AVAILABILITY: Detailed simulation and analysis code needed to reproduce the results in this study is available at https://github.com/lelaboratoire/tpot-fss. Implementation of the new TPOT operators is available at https://github.com/EpistasisLab/tpot.

Tuesday, June 18, 2019

Workflows for regulome and transcriptome-based prioritization of genetic variants

Manduchi E, Hemerich D, van Setten J, Tragante V, Harakalova M, Pei J, Williams SM, van der Harst P, Asselbergs FW, Moore JH. A comparison of two workflows for regulome and transcriptome-based prioritization of genetic variants associated with myocardial mass. Genet Epidemiol. 2019 Sep;43(6):717-726. [PubMed] [Genetic Epi]

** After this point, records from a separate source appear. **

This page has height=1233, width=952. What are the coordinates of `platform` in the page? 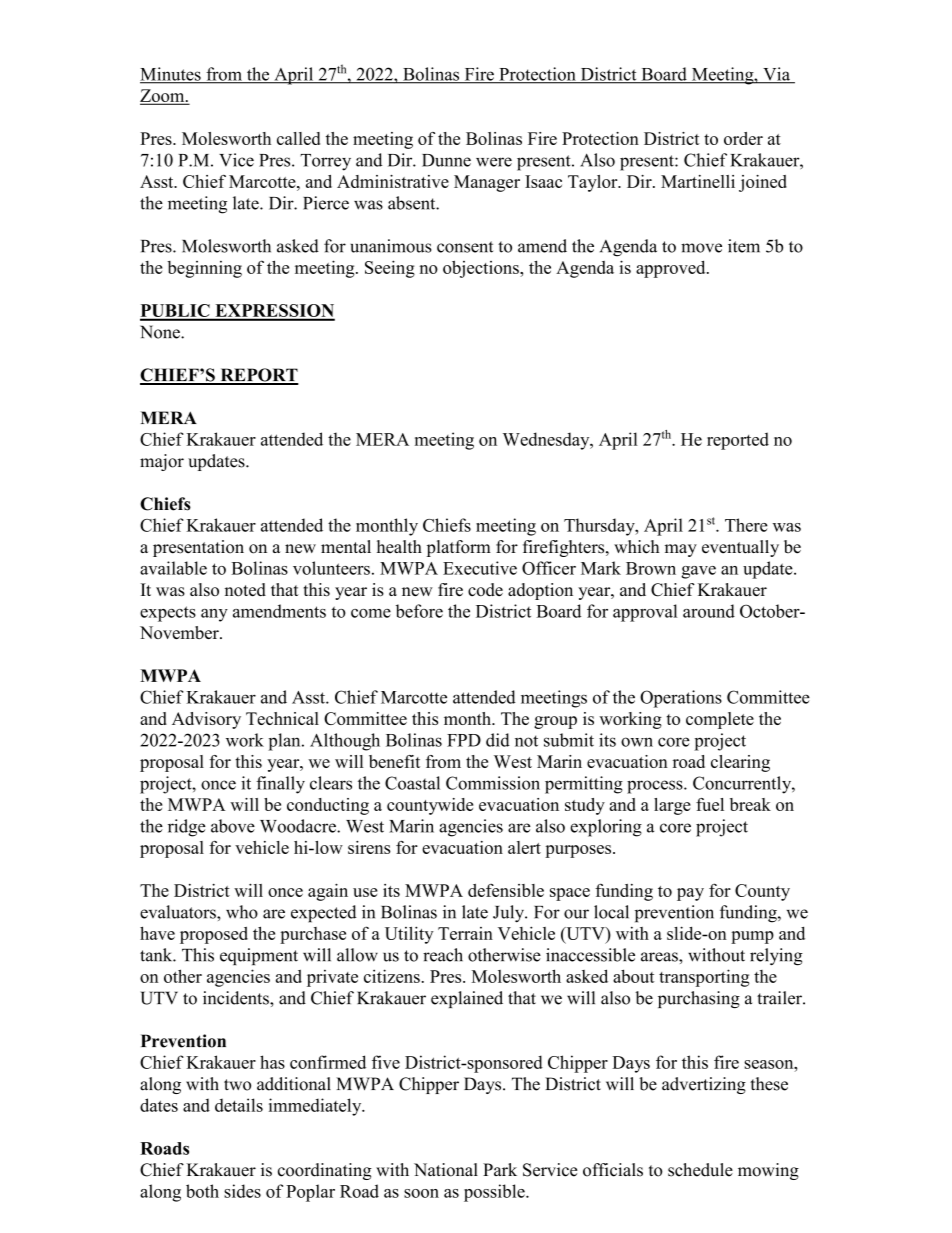 It's located at (459, 548).
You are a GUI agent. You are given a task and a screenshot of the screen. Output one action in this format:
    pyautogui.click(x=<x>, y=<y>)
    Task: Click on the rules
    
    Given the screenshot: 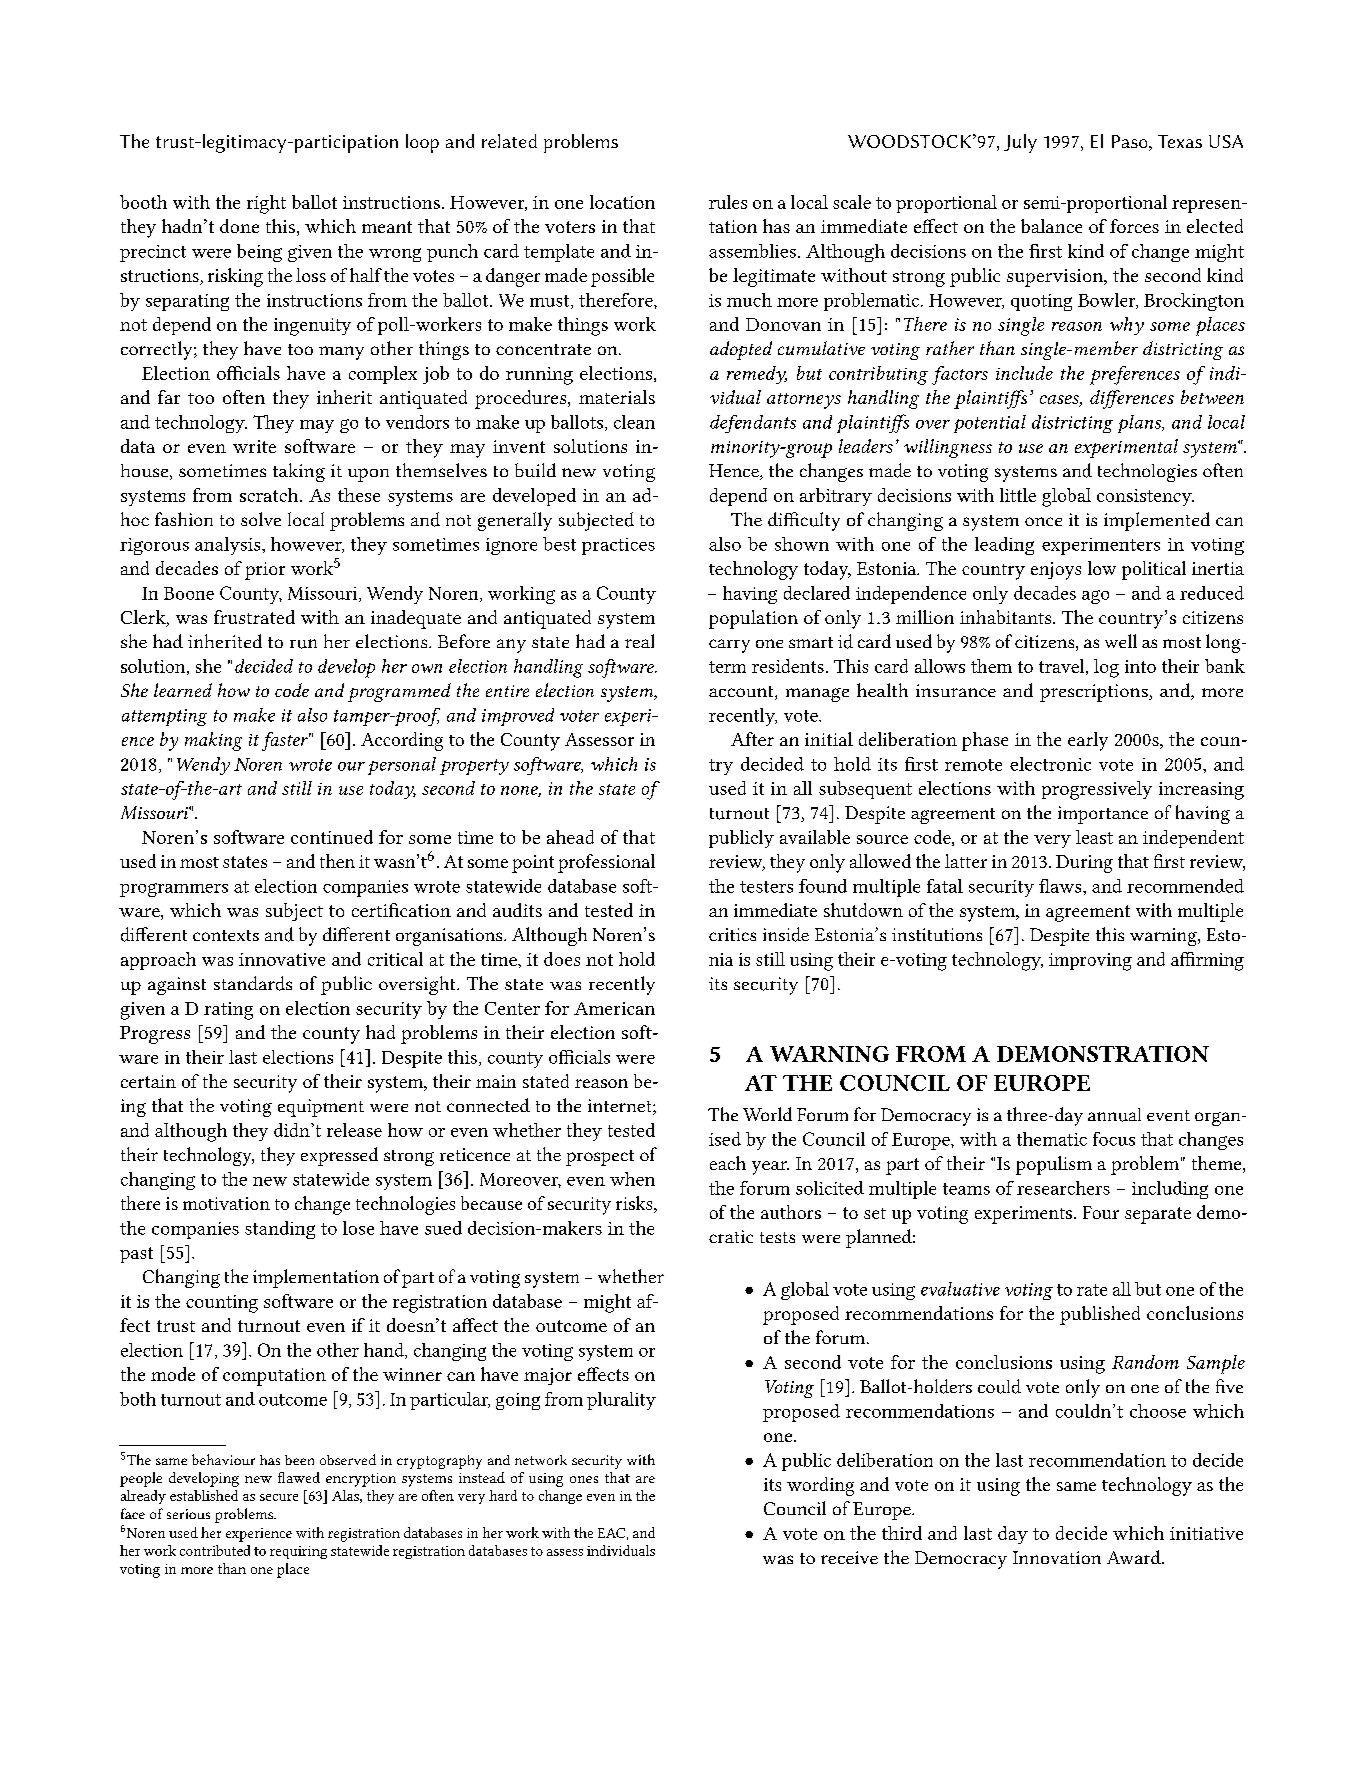 What is the action you would take?
    pyautogui.click(x=728, y=202)
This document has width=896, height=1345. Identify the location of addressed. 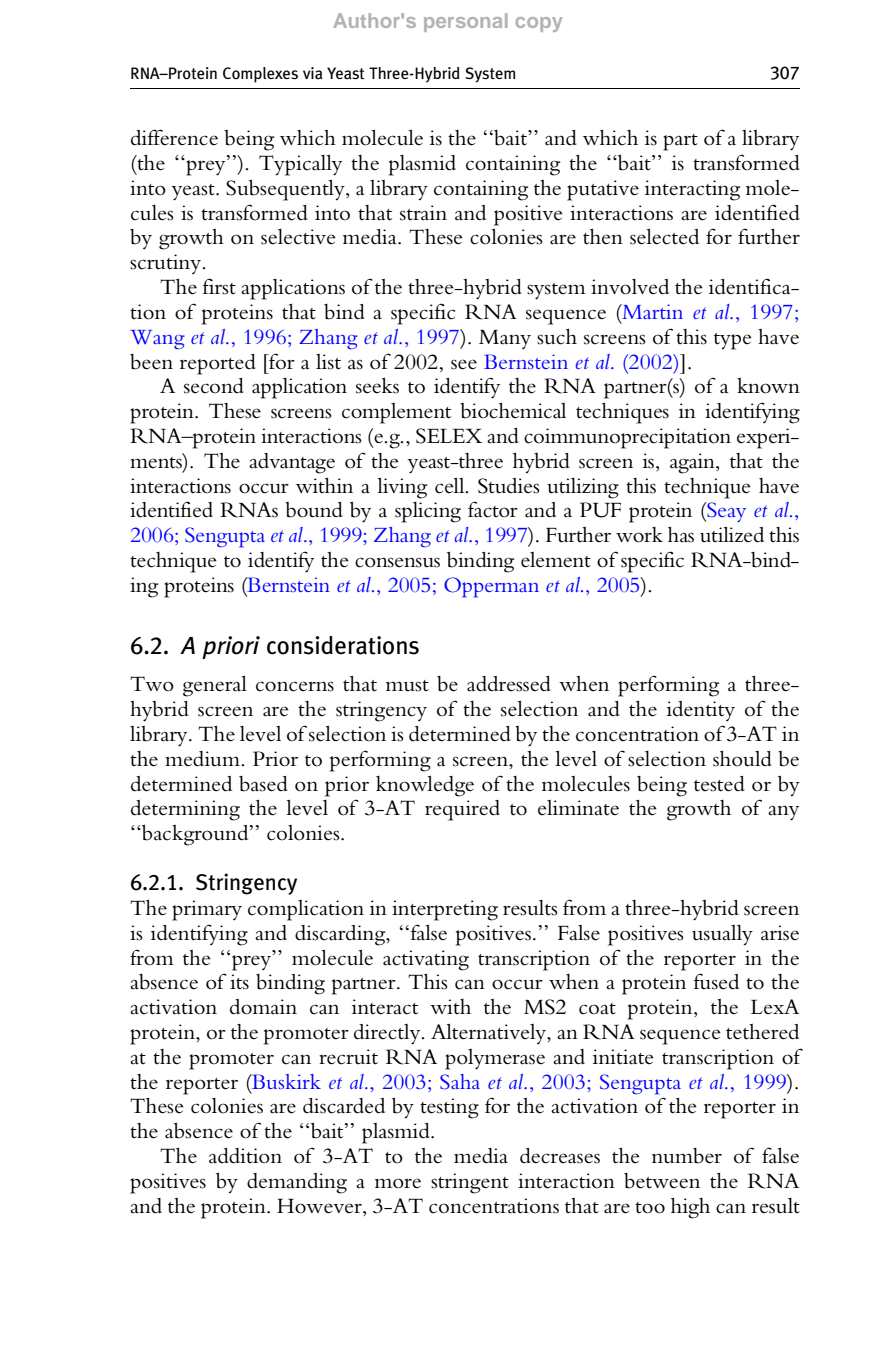
(509, 684).
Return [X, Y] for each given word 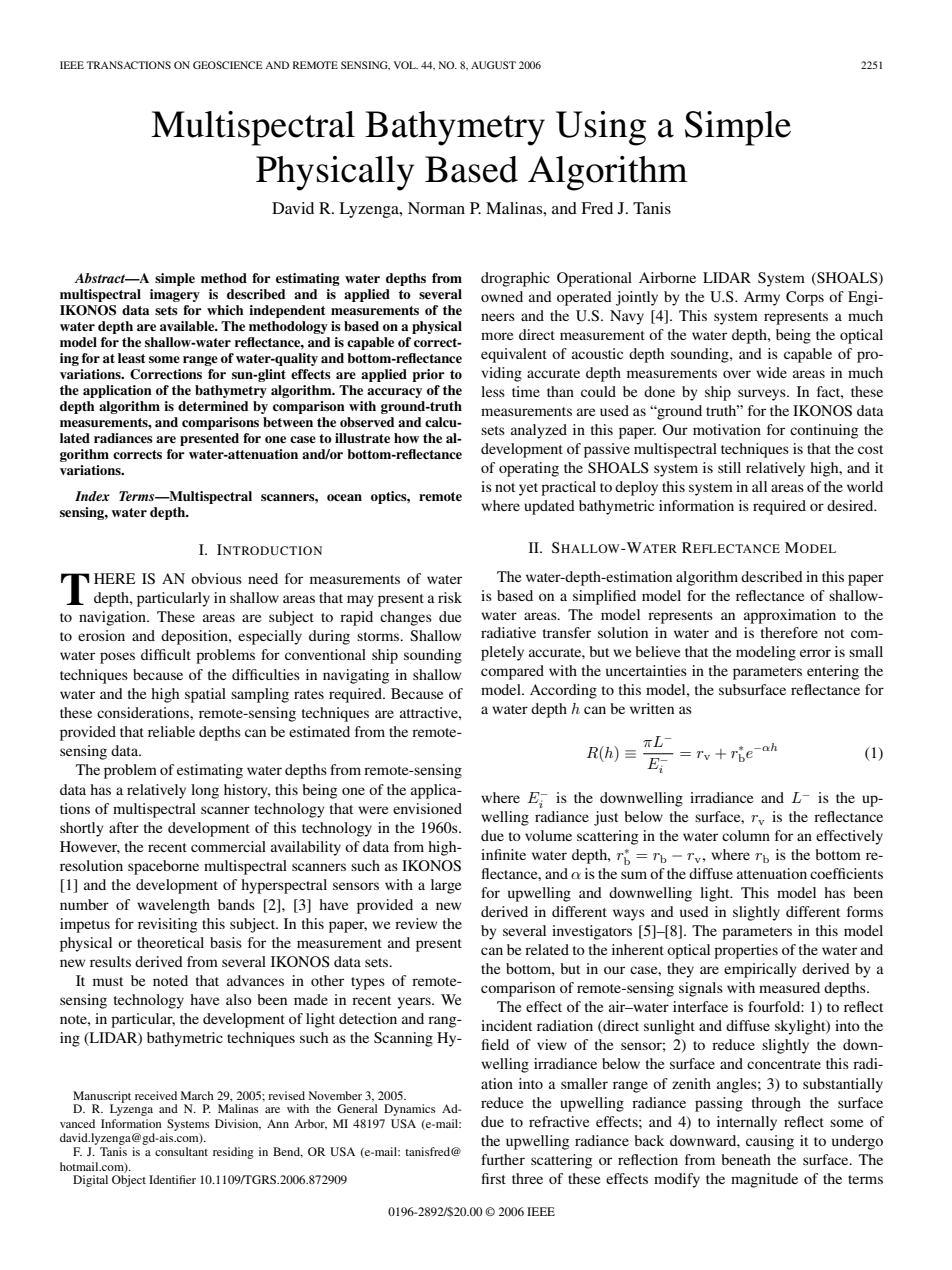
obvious [216, 578]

A typical task arising from main effect analyses in a Genome Wide Association Study (GWAS) is to identify single nucleotide polymorphisms (SNPs), in linkage disequilibrium with the observed signals, that are likely causal variants and the affected genes. The affected genes may not be those closest to associating SNPs. Functional genomics data from relevant tissues are believed to be helpful in selecting likely causal SNPs and interpreting implicated biological mechanisms, ultimately facilitating prevention and treatment in the case of a disease trait. These data are typically used post GWAS analyses to fine‐map the statistically significant signals identified agnostically by testing all SNPs and applying a multiple testing correction. The number of tested SNPs is typically in the millions, so the multiple testing burden is high. Motivated by this, in this study we investigated an alternative workflow, which consists in utilizing the available functional genomics data as a first step to reduce the number of SNPs tested for association. We analyzed GWAS on electrocardiographic QRS duration using these two workflows. The alternative workflow identified more SNPs, including some residing in loci not discovered with the typical workflow. Moreover, the latter are corroborated by other reports on QRS duration. This indicates the potential value of incorporating functional genomics information at the onset in GWAS analyses.

Thursday, May 16, 2019

Accessible AI for Automated Machine Learning

We released our open-source PennAI software for automated machine learning this week. Here is the Penn Medicine press release. Here is the Github link to the source code. More info can be found at the PennAI website. We think this will bring machine learning technology to novice users.

Monday, April 22, 2019

Automated discovery of test statistics

This was a fun proof-of-principle paper we did on using genetic programming to discover test statistics. We showed that with general principles that we could re-discover the two-sample t-test. This opens the door to the discovery of new test statistics for unsolved problems.

Sunday, March 31, 2019

How to increase our belief in discovered statistical interactions via large-scale association studies?

Our new paper with Dr. Kristel van Steen on approaches for improving evidence for statistical interactions.

Van Steen K, Moore JH. How to increase our belief in discovered statistical interactions via large-scale association studies? Hum Genet. 2019 [PubMed] [Human Genetics]


The understanding that differences in biological epistasis may impact disease risk, diagnosis, or disease management stands in wide contrast to the unavailability of widely accepted large-scale epistasis analysis protocols. Several choices in the analysis workflow will impact false-positive and false-negative rates. One of these choices relates to the exploitation of particular modelling or testing strategies. The strengths and limitations of these need to be well understood, as well as the contexts in which these hold. This will contribute to determining the potentially complementary value of epistasis detection workflows and is expected to increase replication success with biological relevance. In this contribution, we take a recently introduced regression-based epistasis detection tool as a leading example to review the key elements that need to be considered to fully appreciate the value of analytical epistasis detection performance assessments. We point out unresolved hurdles and give our perspectives towards overcoming these.